Definition
Sir James Alexander Mirrlees is a Scottish economist and winner of the 1996 Nobel Memorial Prize in Economic Sciences. He was knighted in 1998.
James A. Mirrlees
What is ‘James A. Mirrlees’
An economist who won the Nobel Memorial Prize in Economics in 1996, along with William Vickrey, for his work on information asymmetry as it relates to taxation and moral hazard problems. Mirrlees believes that the tax system should be used to improve equality, and determined that the optimal marginal tax rate should be only about 20%. Furthermore, he determined that this optimal rate could efficiently be applied to everyone, not just the rich, providing justification for a flat tax rate.
Explaining ‘James A. Mirrlees’
Mirrlees’ primary research interests include optimal income taxation, imperfect rationality and principal/agent situations with multidimensional choice variables. He also helped to develop the Diamond-Mirrlees efficiency theorem along with Peter A. Diamond.
Mirrlees was born in Scotland in 1936. He has worked as an emeritus professor of political economy at the University of Cambridge and as a fellow of Trinity College.
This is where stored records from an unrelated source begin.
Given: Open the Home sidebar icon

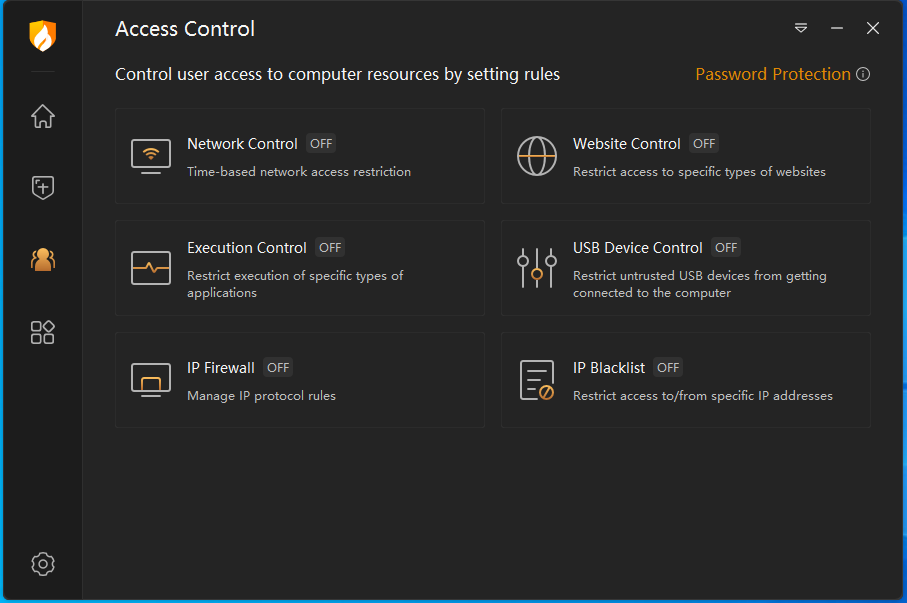Looking at the screenshot, I should click(42, 117).
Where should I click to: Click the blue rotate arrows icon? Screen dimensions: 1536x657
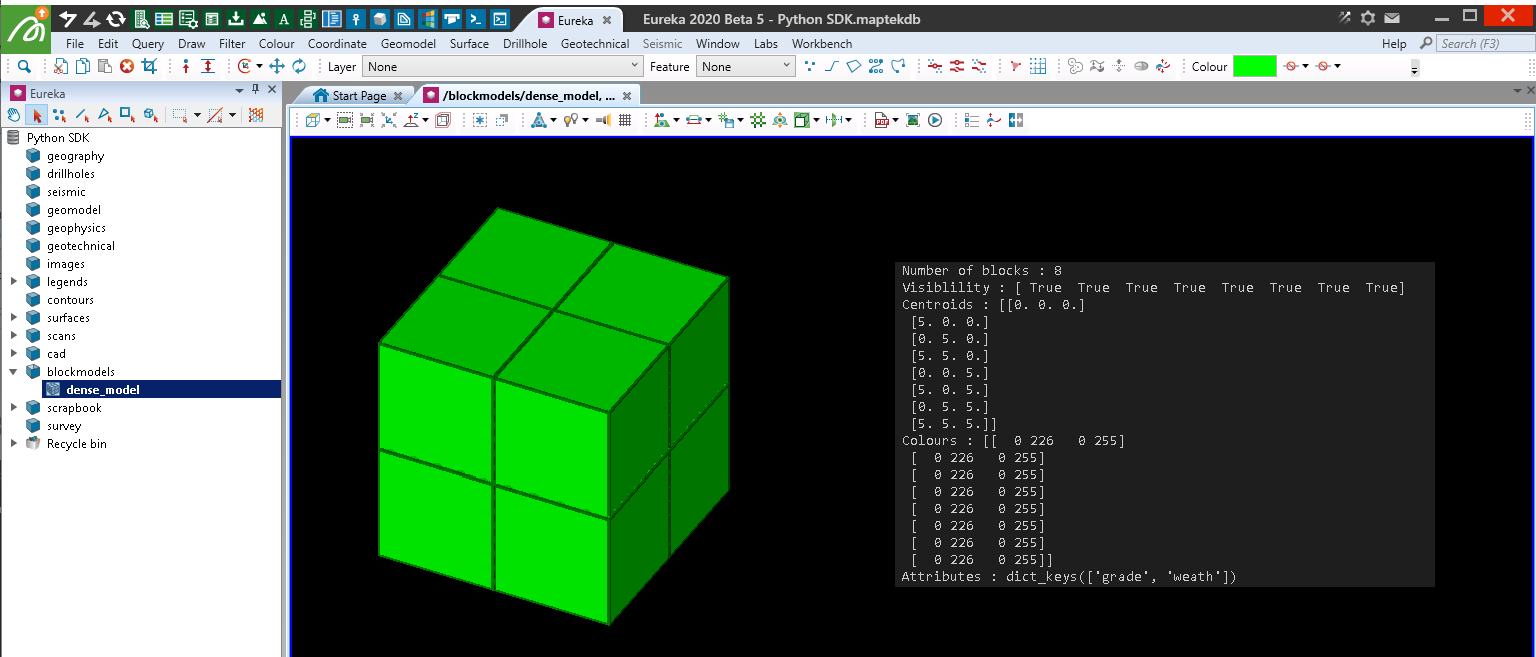click(299, 66)
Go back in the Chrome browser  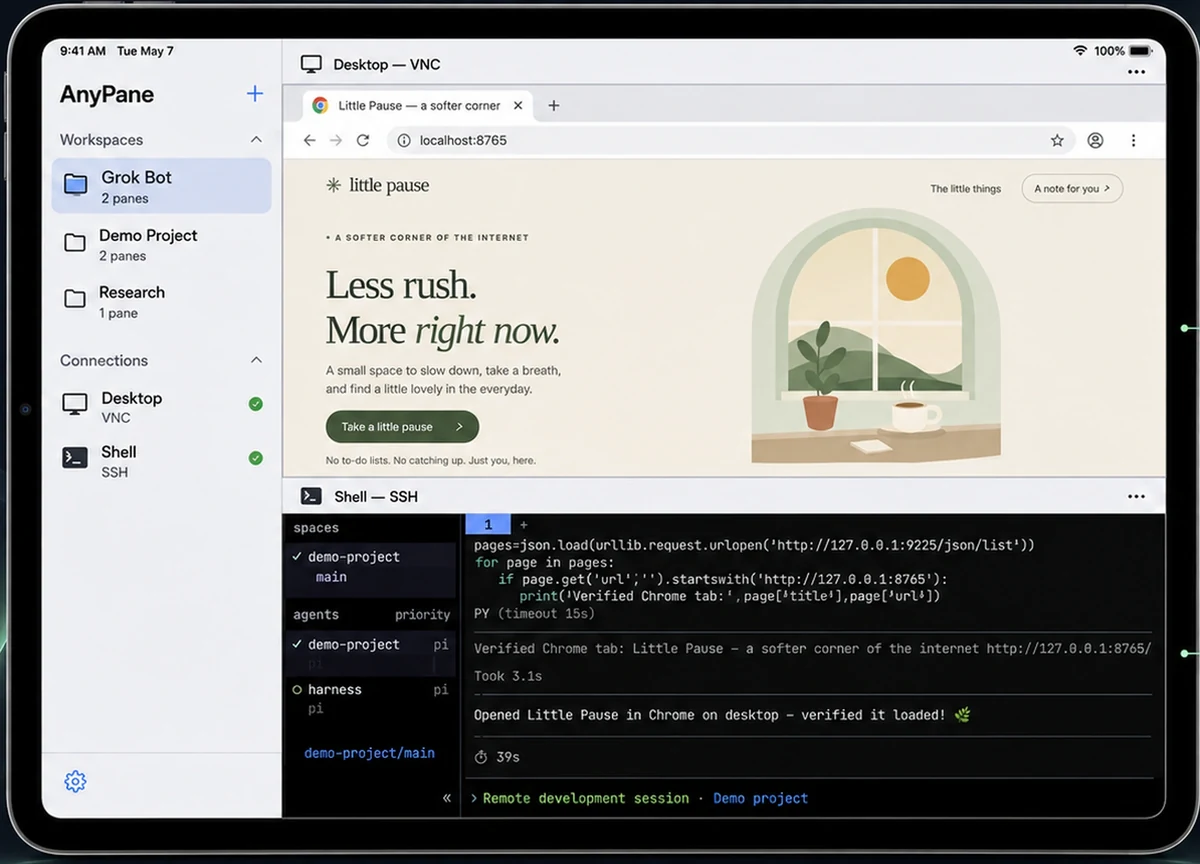click(309, 141)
He has also taught at Oxford.
Further Reading
- Information and incentives: The economics of carrots and sticks – academic.oup.com [PDF]
- Project appraisal and planning twenty years on – academic.oup.com [PDF]
- 10 Global Public Economics – books.google.com [PDF]
- Asymmetric information and public economics: The Mirrlees-Vickrey Nobel prize – www.aeaweb.org [PDF]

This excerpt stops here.